Dairy Free Blueberry Cheesecake Recipe photo
Dairy Free Blueberry Cheesecake
photo by recipe author

Servings: 10
Preparation Time: 20 minutes

Bottom Crust Layer:

  • 2 cups walnuts (or pecans)
  • 1/2 cup medjool dates (or raisins)
  • Pinch of sea
    salt
  • optional: 1/2 t
    cinnamon

Cheesecake Layer:

  • 1 1/2 cups raw macadamia nuts or cashews (soak for 2 to 4 hours for easier blending)
  • 3/4 cup
    coconut oil, melted
  • 1/3 cup lemon juice
  • 1/2 cup
    maple syrup or
    honey
  • 1 teaspoon
    vanilla extract
  • 1-4 tablespoons water, as needed, less water will be needed if nuts were soaked first.

Fruit Layer:

  • 3 cups blueberries, cherries or raspberries (or your favorite fruit/berry)
  • 3 tablespoons blueberry jelly (no refined sugar added) – or use a little
    honey

Line an 8″ pie dish or spring form cake pan with parchment paper. Or you can line a muffin pan to make 12 mini cheesecakes which are cupcake sized.

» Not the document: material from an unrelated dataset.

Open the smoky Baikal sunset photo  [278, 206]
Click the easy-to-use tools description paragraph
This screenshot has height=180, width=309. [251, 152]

Pulse walnuts, dates and salt together in a food processor until mixture is crumbly, but be careful not to over process into nut butter. Press crust mixture into bottom of lined pie pan.

Puree cheesecake layer ingredients together in a food processor or high speed blender. Spoon over the bottom crust layer.

Stir blueberries in the jelly to create a nice shiny glaze. Gently top cheesecake with fruit topping.

Set in fridge, or the freezer to set for couple hours, this cheesecake stores very well in the freezer, just let it thaw for a few minutes or so before serving.